The learning revolution: an opinion piece

Screen Shot 2017-02-02 at 11.02.22 PM.png Among other things I have been rereading Ken Robinson’s & Lou Aronica’s book : Creative Schools: The Grassroots Revolution that’s Transforming Education. As part of my course I have been reading this that and everything paradigm and research methods/methodology related (with a current focus on questionnaire design at present)with a of John Hattie’s meta analysis work and a few bits and pieces on literacy (and another fantastic book about killer bananas rising up for dessert…moving on quickly).

These, along with my wandering thoughts, have brought me back once again to the learning revolution. What constitutes a revolution? Is there one happening? Should there be?

The key word that pops up in literature is not revolution but transformation. John Dewey transformed our understanding of education by putting the child at the centre. Vygotsky transformed our thinking with the ZPD (zone of proximal development).
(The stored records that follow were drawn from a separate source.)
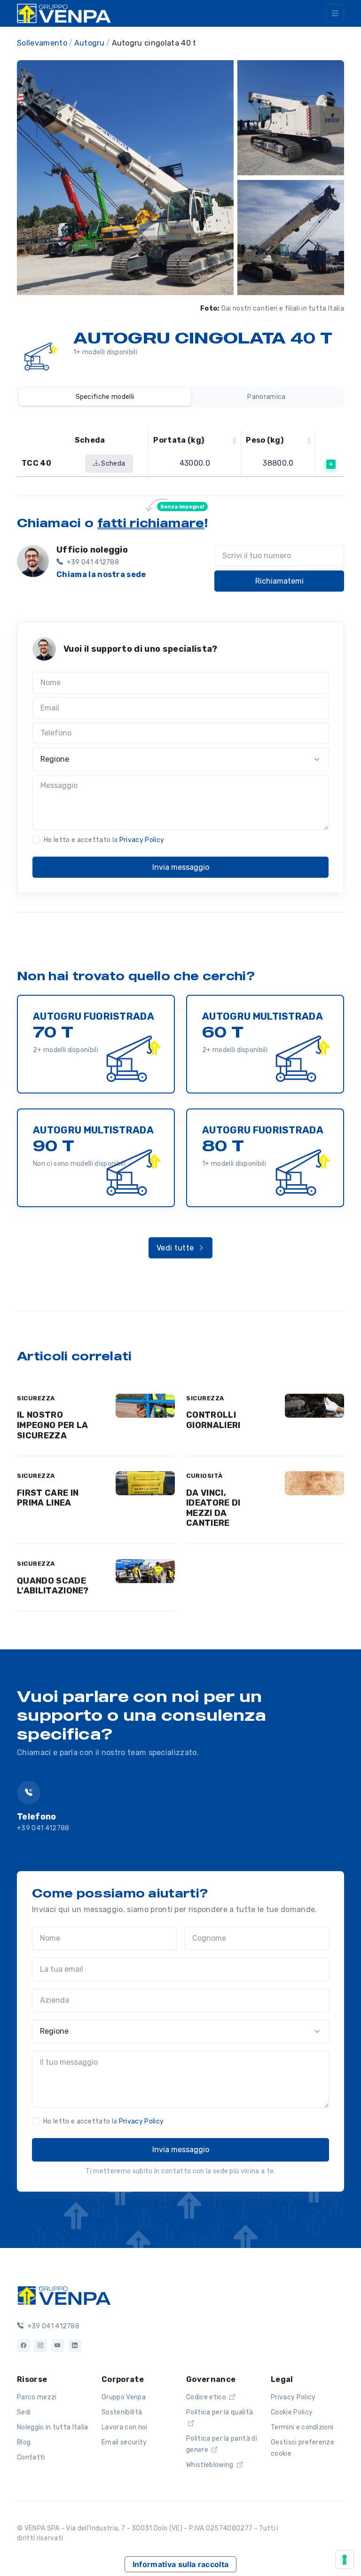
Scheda (112, 464)
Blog (24, 2442)
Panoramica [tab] (266, 397)
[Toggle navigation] (335, 13)
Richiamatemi (279, 581)
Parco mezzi (37, 2397)
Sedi (24, 2412)
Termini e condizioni (302, 2427)
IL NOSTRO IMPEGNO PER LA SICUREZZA (52, 1425)
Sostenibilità (122, 2412)
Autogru (89, 43)
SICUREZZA (36, 1398)
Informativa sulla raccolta (180, 2564)
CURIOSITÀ (204, 1475)
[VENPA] (64, 13)
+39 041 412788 (43, 1828)
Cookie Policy (292, 2412)
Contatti (31, 2457)
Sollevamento (42, 43)
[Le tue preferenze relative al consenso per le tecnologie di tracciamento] (344, 2559)
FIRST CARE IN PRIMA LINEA (47, 1498)
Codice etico (207, 2397)
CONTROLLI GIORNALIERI (213, 1420)
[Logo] (64, 2294)
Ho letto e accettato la (104, 840)
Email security (124, 2442)
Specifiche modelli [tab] (105, 397)
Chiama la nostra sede (101, 574)
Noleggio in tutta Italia (52, 2427)
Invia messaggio (180, 867)
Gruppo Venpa (124, 2397)
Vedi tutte (176, 1247)
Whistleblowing (210, 2465)
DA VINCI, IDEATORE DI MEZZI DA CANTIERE (213, 1508)
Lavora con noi (124, 2427)
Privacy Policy (141, 840)
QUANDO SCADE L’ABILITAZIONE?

Freire transformed thinking with the notion of the banking pedagogy: deposit, deposit, deposit. Literature surrounding digital technology use (write back to its birth) discuss how it will transform education. But where is the evidence of that transformation?

Yes, in New Zealand we teach in groups. There has been a shift to MLP (modern learning practice  e.g. team teaching in open plan classrooms). Learning is more individualised and child centred. We have newer, flasher whiteboards and computers – portability, wifi and indoor-outdoor flow. Amazing people break the boundaries of possibility with these tools. But is this consistent? Has education transformed or has it just been those pockets of individuals and teams? It has changed, but change is not transformation.

The ever reliable Google defines transformation essentially as a form of change. However when the word transformation is entered into a thesaurus, synonyms such as metamorphosis and transfiguration appear. This implies not just a shedding of a skin or donning a new top but a complete and irreversible change. And it is with this view in mind that I would argue that education has not transformed. Simply changing an appearance or the language is not enough when the core of education remains the same.* At the core of education is politics, economics and culture. Yet the rhetoric is that children are at the centre, that the people are at the centre.

 

*I am not referring to core subjects such as learning to read, write and do maths, rather the notion of what counts, or rather, is discounted. What kind of world would we live in if we could all read, write and do maths but could not manage ourselves, our behaviour, our impulses, our relationships or understand the consequences of your actions? These are extremes – it does not have to be one or the other. The trouble is it is almost presented as that dichotomy – this or that, and that the core subjects are the be all and end all. They aren’t. If they were, a child could have their entire learning programme presented by a computer with very intelligent, adaptive AI. But then we would be putting out machines not people and aren’t people the most important thing at the end of the day? How have we come to think that being good at literacy and numeracy is all that matters? I have heard the argument that that is what home is for – to teach those other things. And if that happens in your home fantastic! But what about all of those people who are not in a home where they have those are opportunities. Yes, some will survive and thrive despite their circumstances, but others won’t. Others will become yet another statistic, something which doesn’t seem so bad when its positive. The trouble is that people aren’t statistics.